Stored items
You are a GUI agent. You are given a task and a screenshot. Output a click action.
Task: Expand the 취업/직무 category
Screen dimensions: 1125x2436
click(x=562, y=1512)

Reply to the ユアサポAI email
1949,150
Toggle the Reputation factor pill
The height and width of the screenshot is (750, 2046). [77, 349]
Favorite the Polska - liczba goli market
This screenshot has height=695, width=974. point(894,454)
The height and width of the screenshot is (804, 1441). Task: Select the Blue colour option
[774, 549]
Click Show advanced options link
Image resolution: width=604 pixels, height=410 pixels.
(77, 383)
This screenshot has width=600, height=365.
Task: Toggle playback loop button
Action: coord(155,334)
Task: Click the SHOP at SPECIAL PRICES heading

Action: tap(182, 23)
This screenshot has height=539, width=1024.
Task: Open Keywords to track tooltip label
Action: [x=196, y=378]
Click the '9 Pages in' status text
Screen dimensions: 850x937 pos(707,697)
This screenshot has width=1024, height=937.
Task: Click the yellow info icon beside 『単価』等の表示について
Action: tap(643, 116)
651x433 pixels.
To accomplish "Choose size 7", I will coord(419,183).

Your goal
Show the data once more, exactly as it was written.

Written answer
You are a GUI agent. You are given a task and a screenshot. Output a click action.
Task: Expand the 취업/직무 category
Screen dimensions: 1125x2436
click(x=562, y=1512)

Reply to the ユアサポAI email
1949,150
Toggle the Reputation factor pill
The height and width of the screenshot is (750, 2046). [77, 349]
Favorite the Polska - liczba goli market
This screenshot has height=695, width=974. point(894,454)
The height and width of the screenshot is (804, 1441). Task: Select the Blue colour option
[774, 549]
Click Show advanced options link
Image resolution: width=604 pixels, height=410 pixels.
(77, 383)
This screenshot has width=600, height=365.
Task: Toggle playback loop button
Action: coord(155,334)
Task: Click the SHOP at SPECIAL PRICES heading

Action: tap(182, 23)
This screenshot has height=539, width=1024.
Task: Open Keywords to track tooltip label
Action: [x=196, y=378]
Click the '9 Pages in' status text
Screen dimensions: 850x937 pos(707,697)
This screenshot has width=1024, height=937.
Task: Click the yellow info icon beside 『単価』等の表示について
Action: tap(643, 116)
651x433 pixels.
To accomplish "Choose size 7", I will coord(419,183).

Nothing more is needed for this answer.